My experience in the movies course thus far is comparable to the times I taught Film Art at our local correctional facility--and I make the comparison without malice to either tot or con. But both have often disappointed me by not sharing my enthusiasm for particular movies, or scenes, or the effect of camera placement and movement, shot sequence, color and light, sound. Both groups, for instance, grow fidgety and flippant over 2001: A Space Odyssey, which I revere without embarrassment--unless I'm teaching it to inmates or children, when their boredom and disdain tarnish the glow and muffle the tone of every coldly beautiful--and emphatically leisurely--moment. Just today, I showed the children selected sequences--to illustrate the relationship between music/sound and image--and I could feel their relief as I stopped each scene--each of which was punctuated by their giggles and wisecracks. The only cultural reference-point any of them had with the film was the giant-chocolate-bar-as-Monolith in Tim Burton's Charlie and the Chocolate Factory--which, when I saw it, I appreciated as homage to a cinematic icon, but which today proved a mere distraction. (I found even myself referring to the Monolith as "a giant candy bar"; oh, the fawning squeak of the quisling, eager to fit in!) Showing the movie at the prison, during the EVA scene, when Frank is fetching the AE35 unit, I was queried, "Is this a silent film?" I told him Kubrick would have been pleased by the question; still, it was not, I think, intended as a compliment, no more than the comment that 2001 is like Burton's film--the backwards-comparison particularly stinging.

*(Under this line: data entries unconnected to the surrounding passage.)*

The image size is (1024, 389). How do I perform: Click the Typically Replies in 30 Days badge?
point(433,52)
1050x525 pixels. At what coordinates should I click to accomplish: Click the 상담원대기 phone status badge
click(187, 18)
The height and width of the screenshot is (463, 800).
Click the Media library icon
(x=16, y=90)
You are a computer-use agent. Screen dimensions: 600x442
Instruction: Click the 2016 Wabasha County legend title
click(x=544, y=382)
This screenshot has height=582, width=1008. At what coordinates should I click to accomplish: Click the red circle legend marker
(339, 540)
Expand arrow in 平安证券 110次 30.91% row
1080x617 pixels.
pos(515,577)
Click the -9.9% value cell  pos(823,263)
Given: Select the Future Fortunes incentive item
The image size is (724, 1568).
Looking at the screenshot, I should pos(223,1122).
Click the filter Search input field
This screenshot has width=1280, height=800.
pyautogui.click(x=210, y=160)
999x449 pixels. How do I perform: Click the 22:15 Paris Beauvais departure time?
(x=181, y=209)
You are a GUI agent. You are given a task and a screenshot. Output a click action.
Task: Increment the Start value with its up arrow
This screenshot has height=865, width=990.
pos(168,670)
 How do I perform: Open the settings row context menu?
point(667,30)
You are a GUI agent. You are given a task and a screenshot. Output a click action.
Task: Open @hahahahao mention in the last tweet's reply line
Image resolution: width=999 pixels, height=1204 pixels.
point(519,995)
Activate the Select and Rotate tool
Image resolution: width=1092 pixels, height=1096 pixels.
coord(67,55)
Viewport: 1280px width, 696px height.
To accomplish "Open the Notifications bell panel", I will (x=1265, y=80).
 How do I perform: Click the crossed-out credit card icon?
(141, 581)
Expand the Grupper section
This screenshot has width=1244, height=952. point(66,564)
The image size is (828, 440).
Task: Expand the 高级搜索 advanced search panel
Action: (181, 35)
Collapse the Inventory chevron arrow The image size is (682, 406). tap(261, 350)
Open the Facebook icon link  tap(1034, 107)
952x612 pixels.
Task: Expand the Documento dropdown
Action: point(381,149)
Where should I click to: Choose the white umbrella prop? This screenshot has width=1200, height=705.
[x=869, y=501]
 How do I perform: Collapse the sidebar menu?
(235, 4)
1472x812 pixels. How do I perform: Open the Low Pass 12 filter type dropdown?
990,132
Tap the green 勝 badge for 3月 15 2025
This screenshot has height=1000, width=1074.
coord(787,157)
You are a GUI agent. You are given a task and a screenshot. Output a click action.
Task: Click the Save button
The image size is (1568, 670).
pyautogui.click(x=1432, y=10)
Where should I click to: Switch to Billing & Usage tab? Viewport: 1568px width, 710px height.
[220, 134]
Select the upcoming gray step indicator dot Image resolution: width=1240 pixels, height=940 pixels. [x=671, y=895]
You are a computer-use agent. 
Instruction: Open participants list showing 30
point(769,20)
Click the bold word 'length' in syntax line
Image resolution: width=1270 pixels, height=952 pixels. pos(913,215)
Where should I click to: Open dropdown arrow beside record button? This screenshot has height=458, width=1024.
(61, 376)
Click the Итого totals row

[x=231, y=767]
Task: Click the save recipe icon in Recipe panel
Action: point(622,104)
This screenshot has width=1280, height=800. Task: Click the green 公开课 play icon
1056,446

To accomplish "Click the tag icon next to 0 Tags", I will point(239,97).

So OK, 2001 is obscure and aloof. But it is like a silent movie, and its images have seeped into the visual culture. So it gets what it deserves, and doesn't escape a whipping. And lucky me, I've written myself to a point where it doesn't matter, as long as we keep watching, if only to see what we know in every cinematic enigma, every Rosebud and Monolith, tossed into various furnaces--or onto various soils, some fertile, some thorny, some rocky. It appears, then, that it may not be the movie's fault, but where it lands. Me, I'm going to keep talking and talking and talking, to any child or felon who'll listen, and try to soften the ground a bit, to see what purchase can be gained.
* ... in which at one point we wondered whether video games had heroes or villains; I instructed them to conclude No. But I did suggest maybe the gamer him/herself was the hero, not Link or Mario. (You may now roll your eyes.) But there's good news: They all concluded heroes were everything villains weren't, so it seems the cultural moral compass still works, more or less.